With all his running achievements I thought I’d put his memory to the test and ask him what his proudest moment was throughout all his campaigns.
He explained: “That’s a really good question. There’s loads and loads of proudest moments. I think for me, probably the proudest moment was seeing the school.”
“My run the length of Malawi raised 35,000. And then to complete that building to get those children a chance to have an education is something to be to be really proud of. So that was probably my proudest moment.
He then detailed why the running in particular was one of the reasons for his pride in that event.
“In terms of running, I think to run across Africa from coast to coast, mentally pushed me to the absolute limits. From the deserts of Namibia, to 40 degree heat, to wild animals, to camping – I really did push out of my comfort zone, and we all have that extra level and that was immense.
“I ran a marathon pretty much every day I ran out of the coast of Namibia. It was 2474 miles. And it took me 98 days. And then I finished 98 days and I ran into the Indian Ocean. So I ran through Libya, Zambia, Malawi and Mozambique.”
Many of us have learned lessons over lockdown, and he stated how building that school and reflecting over this period and shown him how much we can take things for granted.
He said: “I’ve been very, very fortunate, and I’m very lucky to have spent a lot of time in countries in Africa, and around the world. I’ve travelled 52 countries. And I think that we really do take education for granted.
“I think it’s, it’s such a gift to have. But I think sometimes when you’re at school, you don’t take it very seriously. Because you don’t, unfortunately, I was one of those people I left for two GCSE. You don’t know any different.”
With Brendan raising just over £12,300 so far, I asked him what message he would give to the public to reinforce his campaign and thank the people that have helped him so far.
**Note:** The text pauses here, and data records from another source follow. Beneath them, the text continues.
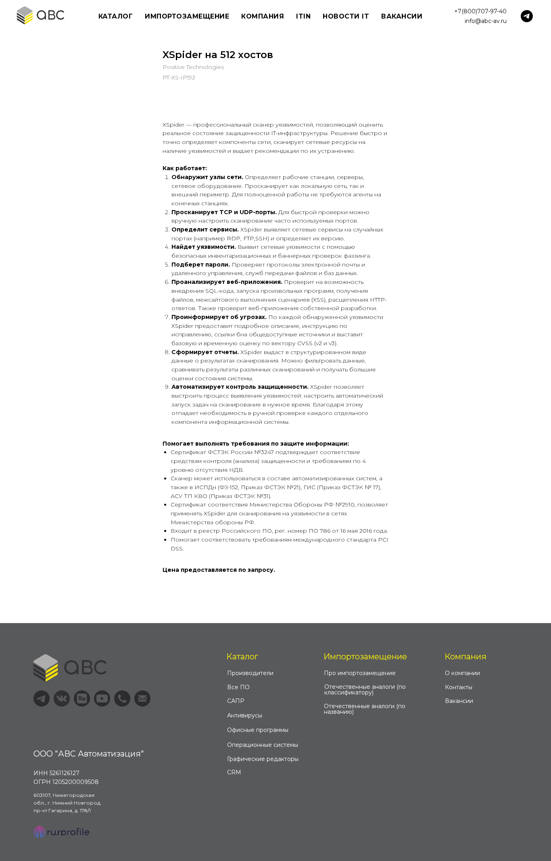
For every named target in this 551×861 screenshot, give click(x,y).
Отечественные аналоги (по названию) (364, 709)
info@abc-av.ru (486, 21)
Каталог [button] (115, 16)
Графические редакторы (262, 759)
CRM (234, 772)
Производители (250, 673)
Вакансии (401, 16)
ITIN (303, 16)
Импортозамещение (365, 656)
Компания (465, 656)
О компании (462, 673)
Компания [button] (262, 16)
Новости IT (346, 16)
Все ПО (238, 687)
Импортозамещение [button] (187, 16)
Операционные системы (262, 744)
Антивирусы (244, 715)
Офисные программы (257, 730)
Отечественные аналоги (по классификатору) (365, 689)
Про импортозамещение (360, 673)
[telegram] (527, 16)
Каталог (242, 656)
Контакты (458, 687)
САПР (235, 701)
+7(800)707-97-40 (480, 11)
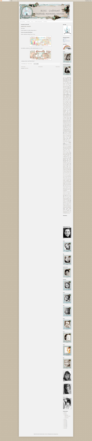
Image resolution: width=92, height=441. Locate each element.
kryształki (64, 148)
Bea (68, 83)
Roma (69, 186)
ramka (67, 184)
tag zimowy (66, 196)
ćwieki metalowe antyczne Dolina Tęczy (67, 112)
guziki (65, 127)
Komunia (69, 146)
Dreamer (68, 118)
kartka (70, 132)
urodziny (68, 201)
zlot (64, 213)
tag (70, 195)
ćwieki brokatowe (66, 96)
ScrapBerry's (68, 189)
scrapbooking (65, 190)
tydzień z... (64, 200)
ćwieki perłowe (68, 113)
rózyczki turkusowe (65, 187)
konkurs (65, 147)
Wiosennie (69, 205)
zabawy (64, 209)
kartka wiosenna (65, 141)
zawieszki (64, 212)
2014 (65, 424)
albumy (68, 79)
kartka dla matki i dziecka (66, 134)
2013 (65, 425)
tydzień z (69, 199)
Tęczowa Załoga (65, 198)
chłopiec (68, 87)
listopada (66, 417)
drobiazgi (64, 119)
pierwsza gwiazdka (65, 170)
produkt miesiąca (66, 180)
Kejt (65, 144)
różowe (68, 188)
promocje (64, 181)
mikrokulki (69, 160)
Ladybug (64, 156)
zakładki (68, 210)
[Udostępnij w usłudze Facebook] (37, 63)
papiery (64, 166)
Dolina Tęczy (66, 117)
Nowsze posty (23, 66)
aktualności (67, 78)
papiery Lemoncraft (68, 167)
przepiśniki (68, 181)
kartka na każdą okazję (66, 135)
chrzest (67, 88)
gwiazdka (69, 127)
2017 (65, 420)
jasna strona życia (68, 130)
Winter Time (65, 205)
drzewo (68, 119)
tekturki (68, 197)
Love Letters (41, 48)
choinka (64, 88)
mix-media (64, 161)
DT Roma (67, 120)
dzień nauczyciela (68, 122)
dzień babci (67, 121)
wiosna (65, 206)
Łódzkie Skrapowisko (38, 21)
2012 (65, 426)
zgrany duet (69, 212)
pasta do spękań (66, 168)
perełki (68, 169)
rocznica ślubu (65, 186)
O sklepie (28, 21)
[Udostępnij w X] (36, 63)
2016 (65, 421)
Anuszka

He said: “I would just say to people that you know, first of all, if you see me out with costumes, thanks for smiling and waving. If you read my backstory, then all of us can do anything like in terms of endurance challenge, I’m not doing anything superhuman. Anyone can go on and do these things with determination.
“And I just think that if you just think of what a coffee costs, three or four pounds, it doesn’t matter what you donate, if everyone just gave a thought like “instead of having a coffee today I’ll donate”, it really does go to making a huge difference to programmes in Chester zoo.
“It costs 1.6 million to run a month. It’s a huge zoo. So it’s kind of vital that we, as the public, try and do our little bit. So if you can donate, I just say please just chuck in a few quid.”
With all the money raised, Brendan will be hoping this event will be able to enable Chester Zoo to reopen with a ‘roaring’ success.